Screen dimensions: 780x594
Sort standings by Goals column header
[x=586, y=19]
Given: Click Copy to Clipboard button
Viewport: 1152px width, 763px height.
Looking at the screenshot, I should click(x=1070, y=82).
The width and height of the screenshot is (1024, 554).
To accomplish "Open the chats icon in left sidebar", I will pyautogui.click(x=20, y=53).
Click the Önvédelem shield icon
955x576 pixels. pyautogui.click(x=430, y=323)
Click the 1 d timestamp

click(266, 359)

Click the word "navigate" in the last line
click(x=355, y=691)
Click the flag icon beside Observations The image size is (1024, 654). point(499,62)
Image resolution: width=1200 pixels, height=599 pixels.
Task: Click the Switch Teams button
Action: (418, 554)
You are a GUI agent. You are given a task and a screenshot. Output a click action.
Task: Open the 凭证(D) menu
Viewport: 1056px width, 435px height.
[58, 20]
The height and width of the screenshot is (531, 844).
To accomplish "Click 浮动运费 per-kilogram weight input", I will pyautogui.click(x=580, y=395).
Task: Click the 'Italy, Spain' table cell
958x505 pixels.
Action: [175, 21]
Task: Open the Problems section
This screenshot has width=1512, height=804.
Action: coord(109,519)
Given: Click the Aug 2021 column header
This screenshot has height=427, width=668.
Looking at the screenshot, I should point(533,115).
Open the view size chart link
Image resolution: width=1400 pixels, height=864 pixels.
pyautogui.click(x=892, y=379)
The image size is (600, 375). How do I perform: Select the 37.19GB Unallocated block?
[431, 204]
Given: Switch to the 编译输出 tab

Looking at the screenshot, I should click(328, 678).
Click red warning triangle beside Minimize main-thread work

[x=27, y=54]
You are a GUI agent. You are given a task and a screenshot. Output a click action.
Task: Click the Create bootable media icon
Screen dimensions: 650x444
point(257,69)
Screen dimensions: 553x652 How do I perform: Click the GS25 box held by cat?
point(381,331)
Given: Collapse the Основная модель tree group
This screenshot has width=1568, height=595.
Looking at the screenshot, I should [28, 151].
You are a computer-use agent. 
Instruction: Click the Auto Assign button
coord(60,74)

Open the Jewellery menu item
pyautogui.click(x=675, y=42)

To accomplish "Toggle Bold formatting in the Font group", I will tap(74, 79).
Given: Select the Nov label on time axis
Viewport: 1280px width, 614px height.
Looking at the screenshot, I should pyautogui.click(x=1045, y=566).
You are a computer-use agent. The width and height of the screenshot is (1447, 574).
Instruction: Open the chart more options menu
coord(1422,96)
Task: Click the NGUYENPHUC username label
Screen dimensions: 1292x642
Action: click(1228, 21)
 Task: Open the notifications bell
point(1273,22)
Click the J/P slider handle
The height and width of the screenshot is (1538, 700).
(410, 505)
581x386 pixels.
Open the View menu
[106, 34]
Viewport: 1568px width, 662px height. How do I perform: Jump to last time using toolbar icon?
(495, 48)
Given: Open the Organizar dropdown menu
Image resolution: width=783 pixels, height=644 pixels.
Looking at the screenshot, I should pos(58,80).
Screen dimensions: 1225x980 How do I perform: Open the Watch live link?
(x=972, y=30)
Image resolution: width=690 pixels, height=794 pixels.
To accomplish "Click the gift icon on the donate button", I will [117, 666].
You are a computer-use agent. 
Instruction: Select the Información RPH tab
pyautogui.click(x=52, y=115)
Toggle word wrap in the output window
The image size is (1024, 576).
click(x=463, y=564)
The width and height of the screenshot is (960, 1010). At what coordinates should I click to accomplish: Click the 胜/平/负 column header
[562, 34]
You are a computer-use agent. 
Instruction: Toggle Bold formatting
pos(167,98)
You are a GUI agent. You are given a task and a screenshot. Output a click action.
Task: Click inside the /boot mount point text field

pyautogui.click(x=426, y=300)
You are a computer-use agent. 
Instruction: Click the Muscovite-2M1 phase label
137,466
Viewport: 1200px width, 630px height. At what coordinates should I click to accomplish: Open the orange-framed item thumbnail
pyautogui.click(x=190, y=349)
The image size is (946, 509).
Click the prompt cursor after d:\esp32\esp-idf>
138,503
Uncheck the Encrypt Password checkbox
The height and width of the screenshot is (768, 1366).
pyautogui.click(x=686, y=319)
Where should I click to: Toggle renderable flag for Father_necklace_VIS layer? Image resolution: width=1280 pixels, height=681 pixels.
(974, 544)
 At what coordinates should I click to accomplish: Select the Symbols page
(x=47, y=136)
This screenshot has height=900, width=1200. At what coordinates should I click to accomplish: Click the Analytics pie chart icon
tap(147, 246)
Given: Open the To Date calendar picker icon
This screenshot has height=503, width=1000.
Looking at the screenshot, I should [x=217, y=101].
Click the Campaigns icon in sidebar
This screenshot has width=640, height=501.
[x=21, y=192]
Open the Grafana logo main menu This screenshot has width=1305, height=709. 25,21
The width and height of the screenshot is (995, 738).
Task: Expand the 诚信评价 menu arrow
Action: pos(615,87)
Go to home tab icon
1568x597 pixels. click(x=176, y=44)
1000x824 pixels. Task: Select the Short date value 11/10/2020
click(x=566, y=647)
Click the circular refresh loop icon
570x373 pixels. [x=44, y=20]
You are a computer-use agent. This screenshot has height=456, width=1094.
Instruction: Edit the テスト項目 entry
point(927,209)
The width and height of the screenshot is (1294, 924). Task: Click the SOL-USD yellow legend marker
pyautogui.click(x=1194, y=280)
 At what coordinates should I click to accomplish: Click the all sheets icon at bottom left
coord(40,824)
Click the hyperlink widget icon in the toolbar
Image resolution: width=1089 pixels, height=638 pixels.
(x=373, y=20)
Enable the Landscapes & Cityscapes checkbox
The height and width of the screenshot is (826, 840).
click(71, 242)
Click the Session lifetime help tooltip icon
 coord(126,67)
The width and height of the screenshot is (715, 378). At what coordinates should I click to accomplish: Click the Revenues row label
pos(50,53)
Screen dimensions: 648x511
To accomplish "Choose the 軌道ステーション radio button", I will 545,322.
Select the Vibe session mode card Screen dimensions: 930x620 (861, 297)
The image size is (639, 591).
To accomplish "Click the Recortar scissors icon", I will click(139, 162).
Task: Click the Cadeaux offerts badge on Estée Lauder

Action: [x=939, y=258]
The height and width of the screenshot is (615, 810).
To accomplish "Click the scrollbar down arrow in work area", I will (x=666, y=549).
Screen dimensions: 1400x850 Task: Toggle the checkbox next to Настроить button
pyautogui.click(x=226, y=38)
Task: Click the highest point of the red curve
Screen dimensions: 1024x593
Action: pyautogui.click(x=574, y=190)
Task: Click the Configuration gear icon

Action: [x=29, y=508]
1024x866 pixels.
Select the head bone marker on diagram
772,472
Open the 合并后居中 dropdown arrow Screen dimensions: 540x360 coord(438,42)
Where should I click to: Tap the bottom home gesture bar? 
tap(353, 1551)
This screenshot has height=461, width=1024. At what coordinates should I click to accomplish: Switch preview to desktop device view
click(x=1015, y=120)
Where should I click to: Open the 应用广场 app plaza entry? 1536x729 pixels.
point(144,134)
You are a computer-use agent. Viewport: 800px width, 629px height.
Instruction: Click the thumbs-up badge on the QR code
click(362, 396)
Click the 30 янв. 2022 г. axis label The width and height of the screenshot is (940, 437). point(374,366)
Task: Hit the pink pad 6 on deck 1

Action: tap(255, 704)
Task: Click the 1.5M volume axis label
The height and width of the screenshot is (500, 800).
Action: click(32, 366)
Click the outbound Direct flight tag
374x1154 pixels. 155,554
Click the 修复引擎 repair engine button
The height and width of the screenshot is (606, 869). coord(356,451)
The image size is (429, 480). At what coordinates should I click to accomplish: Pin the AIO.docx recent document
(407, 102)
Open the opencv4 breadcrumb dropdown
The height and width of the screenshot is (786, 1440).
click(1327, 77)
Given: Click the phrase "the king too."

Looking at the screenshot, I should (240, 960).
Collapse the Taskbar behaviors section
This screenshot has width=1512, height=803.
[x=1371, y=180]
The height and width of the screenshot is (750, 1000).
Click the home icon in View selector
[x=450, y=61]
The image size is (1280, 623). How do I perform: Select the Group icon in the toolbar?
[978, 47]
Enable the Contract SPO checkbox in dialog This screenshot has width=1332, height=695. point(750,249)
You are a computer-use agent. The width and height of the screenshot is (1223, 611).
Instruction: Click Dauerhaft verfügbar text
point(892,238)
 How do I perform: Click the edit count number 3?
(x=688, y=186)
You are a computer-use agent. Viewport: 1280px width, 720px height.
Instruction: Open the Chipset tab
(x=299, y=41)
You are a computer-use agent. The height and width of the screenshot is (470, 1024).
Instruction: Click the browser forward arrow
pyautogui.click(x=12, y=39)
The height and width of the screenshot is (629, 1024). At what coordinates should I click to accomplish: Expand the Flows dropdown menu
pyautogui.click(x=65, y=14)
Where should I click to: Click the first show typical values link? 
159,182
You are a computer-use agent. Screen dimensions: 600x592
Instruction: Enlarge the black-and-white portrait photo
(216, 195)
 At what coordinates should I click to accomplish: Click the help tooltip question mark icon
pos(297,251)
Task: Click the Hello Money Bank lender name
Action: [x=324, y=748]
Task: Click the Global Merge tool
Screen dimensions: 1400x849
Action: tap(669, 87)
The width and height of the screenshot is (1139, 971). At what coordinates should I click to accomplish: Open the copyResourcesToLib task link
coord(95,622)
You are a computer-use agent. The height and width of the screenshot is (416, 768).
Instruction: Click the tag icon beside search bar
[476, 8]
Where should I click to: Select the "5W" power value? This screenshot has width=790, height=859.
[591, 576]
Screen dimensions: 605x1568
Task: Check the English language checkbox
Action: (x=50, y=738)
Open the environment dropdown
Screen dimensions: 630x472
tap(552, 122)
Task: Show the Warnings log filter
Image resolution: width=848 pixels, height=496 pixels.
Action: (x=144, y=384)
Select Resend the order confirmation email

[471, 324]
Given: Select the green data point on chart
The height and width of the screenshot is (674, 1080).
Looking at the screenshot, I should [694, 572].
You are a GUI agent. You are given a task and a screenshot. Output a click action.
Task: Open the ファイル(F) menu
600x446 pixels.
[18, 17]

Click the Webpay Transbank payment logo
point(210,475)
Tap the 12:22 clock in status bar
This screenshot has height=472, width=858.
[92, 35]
^^^^
**Aim of the exercise**
Here the job is to output the lines from the start of the material through the line with "Given: Click the Aug 2021 column header", inclusive, exactly and with nothing else.

**Expected answer**
Screen dimensions: 780x594
Sort standings by Goals column header
[x=586, y=19]
Given: Click Copy to Clipboard button
Viewport: 1152px width, 763px height.
Looking at the screenshot, I should click(x=1070, y=82).
The width and height of the screenshot is (1024, 554).
To accomplish "Open the chats icon in left sidebar", I will pyautogui.click(x=20, y=53).
Click the Önvédelem shield icon
955x576 pixels. pyautogui.click(x=430, y=323)
Click the 1 d timestamp

click(266, 359)

Click the word "navigate" in the last line
click(x=355, y=691)
Click the flag icon beside Observations The image size is (1024, 654). point(499,62)
Image resolution: width=1200 pixels, height=599 pixels.
Task: Click the Switch Teams button
Action: (418, 554)
You are a GUI agent. You are given a task and a screenshot. Output a click action.
Task: Open the 凭证(D) menu
Viewport: 1056px width, 435px height.
[58, 20]
The height and width of the screenshot is (531, 844).
To accomplish "Click 浮动运费 per-kilogram weight input", I will pyautogui.click(x=580, y=395).
Task: Click the 'Italy, Spain' table cell
958x505 pixels.
Action: [175, 21]
Task: Open the Problems section
This screenshot has width=1512, height=804.
Action: coord(109,519)
Given: Click the Aug 2021 column header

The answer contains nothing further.